S-400’ün bir savunma tabanca sistemi olduğu ve bu silah sisteminin tedarikinin bir tercih değil, yükümlülük olarak ortaya çıktığı devamlı olarak her seviyede vurgulandı. Milli Savunma Bakanımız da açık ve transparan bir şekilde herkese söyledi; ‘Herhangi bir atak, korkutma olmazsa kimseye zararı olmayan bir sistem bu. Önceliğimiz ülkemizin, 84 milyonun güvenliği. Müttefiklerimizin vermediğini Rusya’dan temin ettiğimiz bir sistem.’ Arz sürecini değerlendirmemiz gerekirse; ülkemiz Uzun Menzilli Bölge Hava ve Füze Savunma Sistemi ihtiyacını yerine getirmek üzere yapılan çoğu girişime rağmen NATO üyesi ülkelerden bu sistemleri tedarik edemedi. Tedarik sürecinde ‘Biz pazar yok ortağız’ anlayışıyla sistemi yalnızca satın alma yok yatırım, teknoloji transferi, karşılıklı geliştirme üstünde duruldu ve maliyet, teslim süresi dâhil bütün faktörler göz önüne alındı. Bu sistem, NATO Komuta Denetleme sistemleri ve NATO’ya entegre millî sistemlere entegre edilmeksizin, müstakil olarak sadece Türk personel göre kullanılacak. Sistemde Rus personel ödev almayacak. ‘Nerede kullanılacak?’ sorusunun cevabı gayet net; kim füzeyle ülkemize saldırırsa orda kullanılacak. bir de ‘S-400’ler hangarda bekliyor’ deniyor.

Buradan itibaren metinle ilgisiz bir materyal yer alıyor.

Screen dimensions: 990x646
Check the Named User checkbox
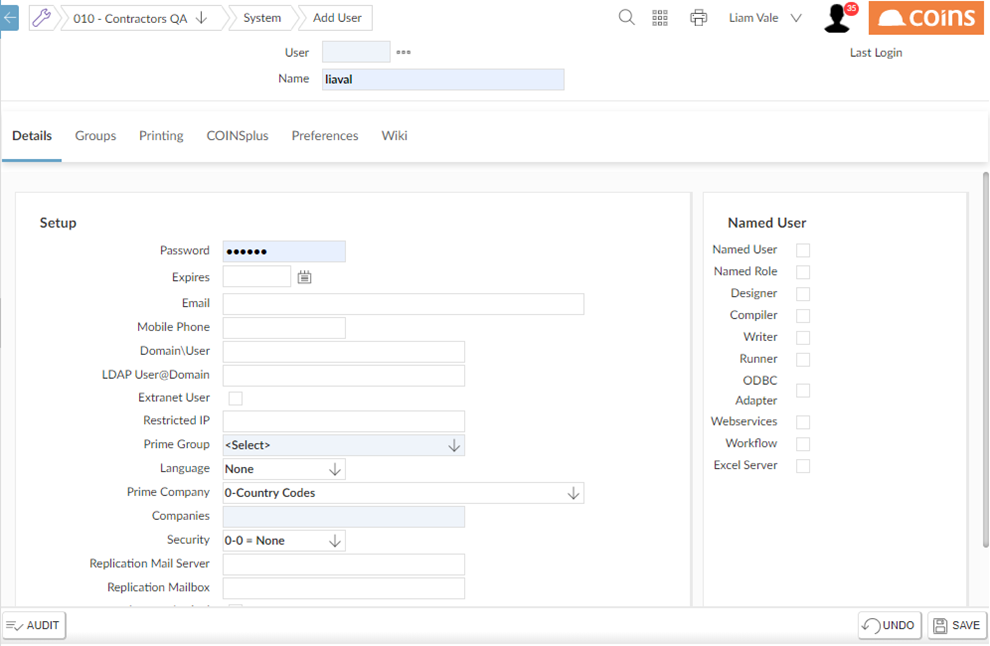(803, 249)
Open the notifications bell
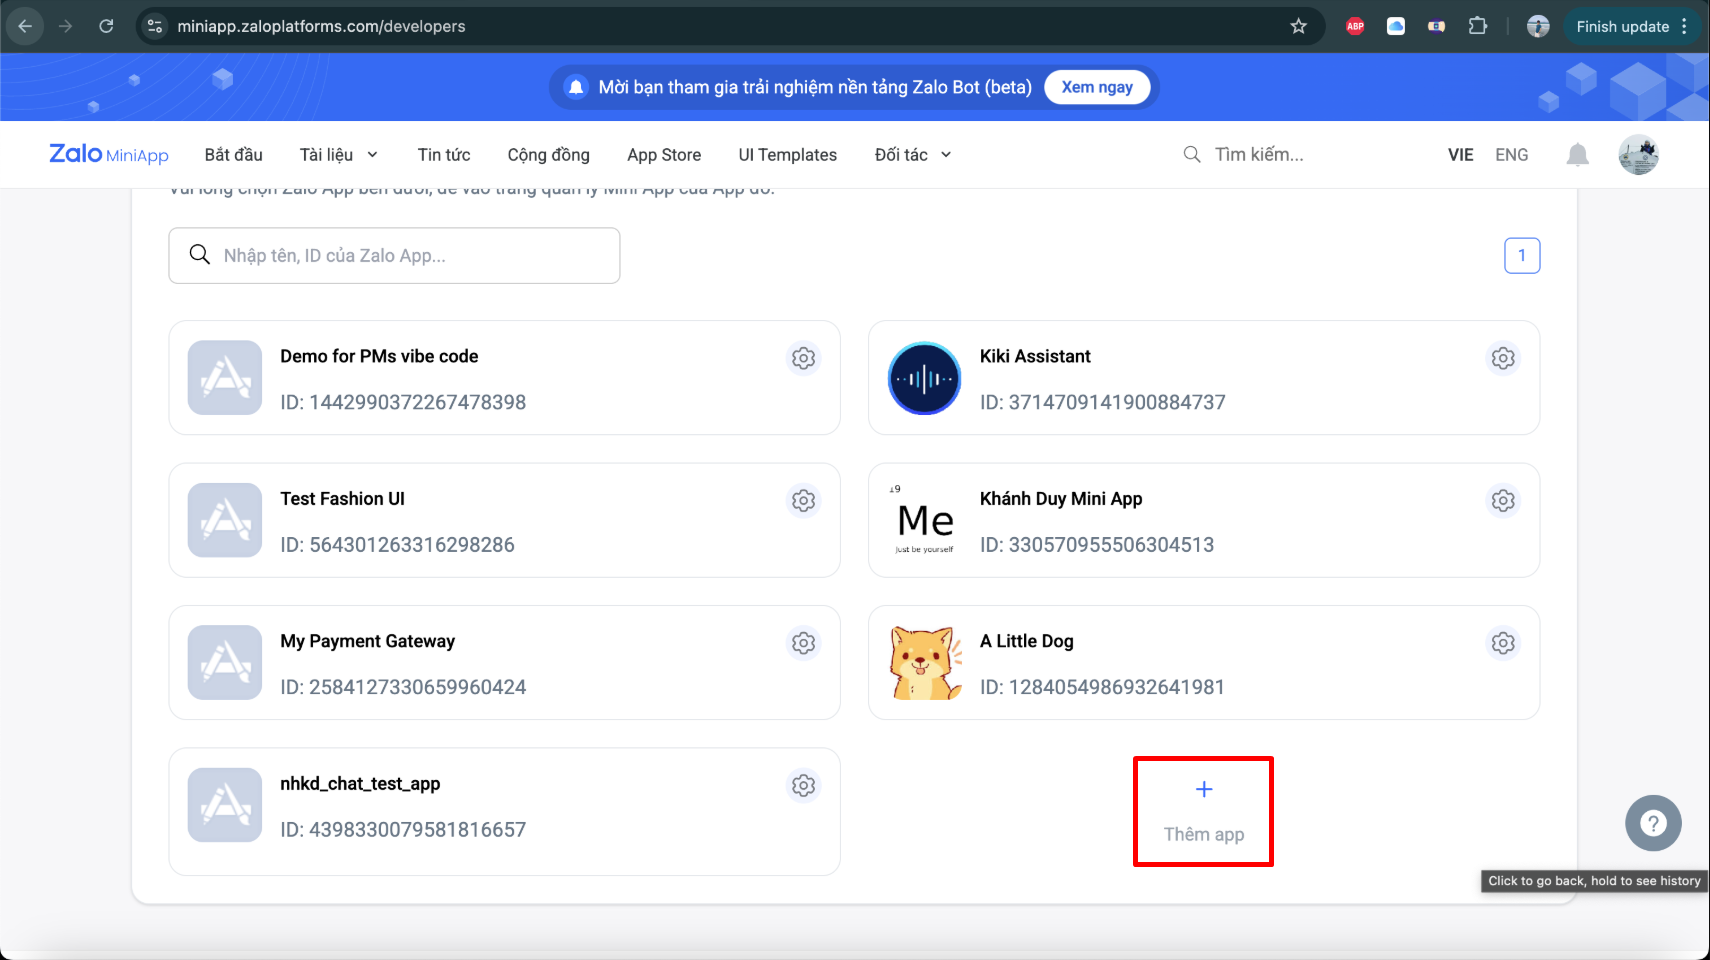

S-400’ler nerde beklemesi gerekiyorsa orda bekliyor. Natürel bakımlı konular bunlar. İhtiyaç duyulması halinde, bu sistemin kullanılmasına karşın bütün hazırlıkların yapıldığı ve sürecin olması gerektiği şekilde ilerlediğini biliyoruz. Bu hususta da gereken açıklamalar yapıldı. neticede; ülkemizin bekasını ilgilendiren hususlarda herkesi daha dikkatli olmaya, tarafsız olmaya ve millî menfaatler kapsamında konuyu ele almaya ağırlama ediyorum” açıklamasında bulundu.
“Görüşmeler olumlu istikamette yürüyor”
ABD ile sürdürülen F-35 ve F-16 müzakerelerinin sorulması üstüne Erdoğan şöyle cevap verdi:
“O işlem devam ediyor. Gerek Ulusal Savunma Bakanım lüzum diğer görevli olan askerî erkan, üst kademe yöneticiler Amerikalı muhataplarıyla görüşmeleri devam ettiriyorlar. Şu belli başlı değin görüşmeler olumlu istikamette yürüyor. İnşallah bittiği anda da zaten gereği yapılacaktır. Burada çerçevemiz şu; ‘Ya bize bu uçaklarımızı verin ya da elimizdeki F-16’ların bakım onarımlarını gerçekleştirmek, başkaca F-16’ların bir üst segmentini saptamak suretiyle hesaplaşmaları yapıp yolumuza devam edelim.”